Exactly. I can pass the classes at a brick and mortar school just as well. in my opinion the online classes I have taken were on par with the ones I took at the school. Matter of fact, the online classes were in my opinion a bit more challenging, which made me think more. 

I will have to look at RTS or DTS when and if I end up going to seminary

Sent from my Droid using Tapatalk


----------



## Edward

StrictBaptist said:


> I will have to look at RTS or DTS when and if I end up going to seminary



If you are reformed, why would you put DTS on your list?


----------



## Notthemama1984

He's baptist.


----------



## StrictBaptist

Edward said:


> StrictBaptist said:
> 
> 
> 
> I will have to look at RTS or DTS when and if I end up going to seminary
> 
> 
> 
> 
> If you are reformed, why would you put DTS on your list?
Click to expand...

 

Yeah since I am baptist , I am leaning more towards RTS though. But Al Mohler is reformed, and he's head of Southern Baptist seminary...

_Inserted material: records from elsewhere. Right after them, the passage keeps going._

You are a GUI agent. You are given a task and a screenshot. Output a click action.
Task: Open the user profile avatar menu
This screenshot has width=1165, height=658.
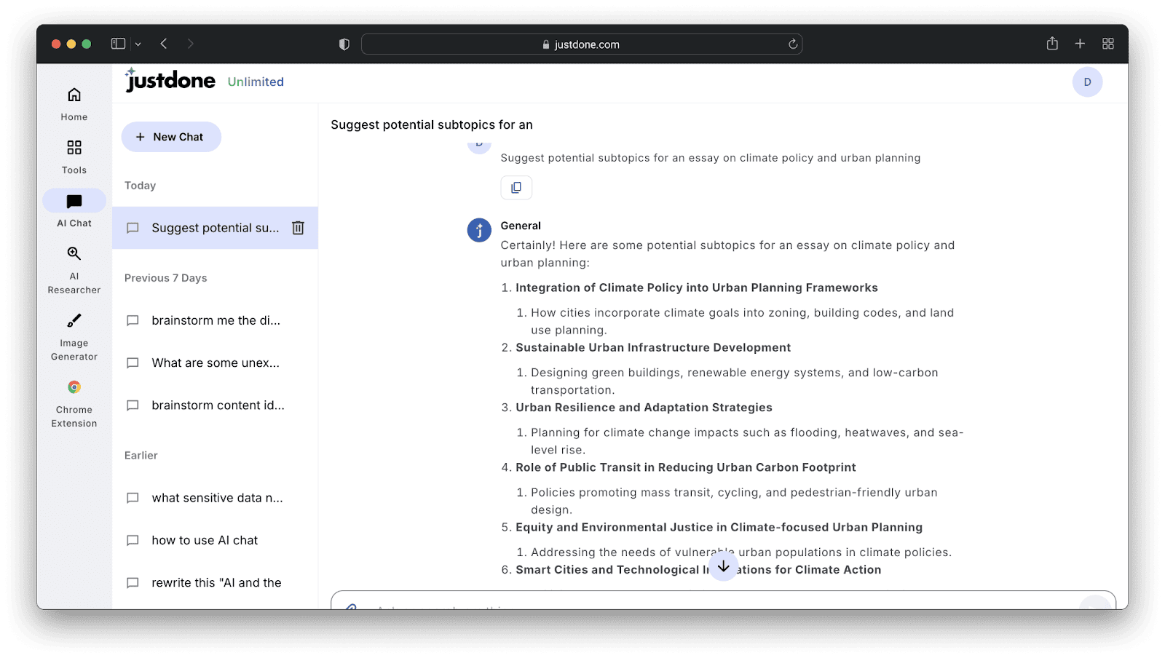click(x=1087, y=82)
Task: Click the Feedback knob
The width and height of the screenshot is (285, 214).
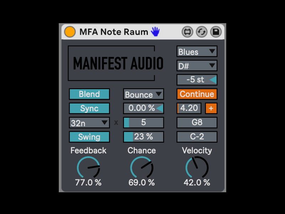Action: [x=88, y=167]
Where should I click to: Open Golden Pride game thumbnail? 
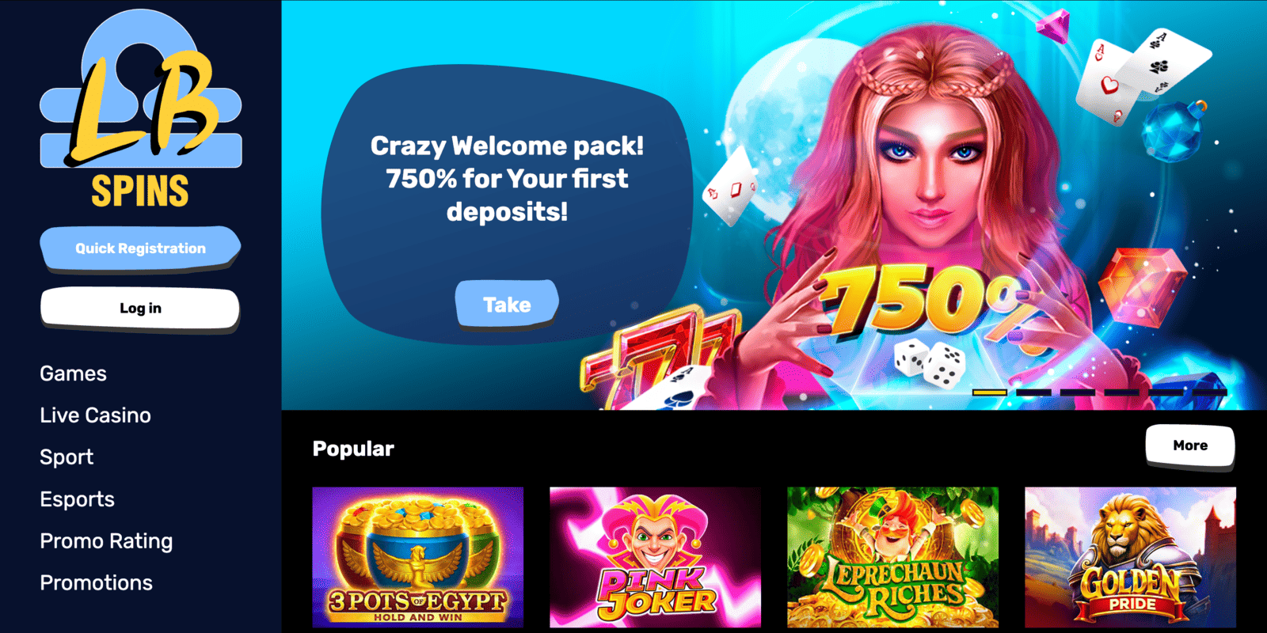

I may be baptist, but I am Reformed:0)
Sent from my Droid using Tapatalk


----------



## Notthemama1984

Is Mohler Reformed? I know he is a five pointer, but was not sure that he was covenantal.


----------



## Edward

StrictBaptist said:


> But Al Mohler is reformed, and he's head of Southern Baptist seminary...



I would think that Southern would have to be high on the list for a Baptist. If a reformed person goes to DTS, they should understand that it might close some doors, and should be prepared to answer the 'why'.


----------



## Notthemama1984

Edward said:


> If a reformed person goes to DTS, they should understand that it might close some doors, and should be prepared to answer the 'why'.



I agree wholeheartedly with this remark.


----------



## Damon Rambo

Chaplainintraining said:


> I chose DTS because I felt the level of education at Liberty seminary online is mediocre. Numerous chaplains are getting their Mdiv online and I have not been impressed with them. Now some guys who were taking Liberty classes on campus and were pretty good.
> 
> DTS classes are harder, require more work, and there are more classes to take. You can't avoid the languages either.
> 
> 
> 
> StrictBaptist said:
> 
> 
> 
> However I homeschooled, and really I have no problem with online classes right now, and have the grades to prove it.
> 
> 
> 
> 
> This really doesn't prove anything except that you can pass the classes. I took the Liberty classes. They were beyond easy.
Click to expand...

 
I am really curious about when and what you took at Liberty. I have had adjunct professors from DTS and the Masters Seminary, and both have stated the Syllabi for those classes were nearly identical with their own schools. I have taken classes at four different Seminaries; Liberty is comparable to any of them. 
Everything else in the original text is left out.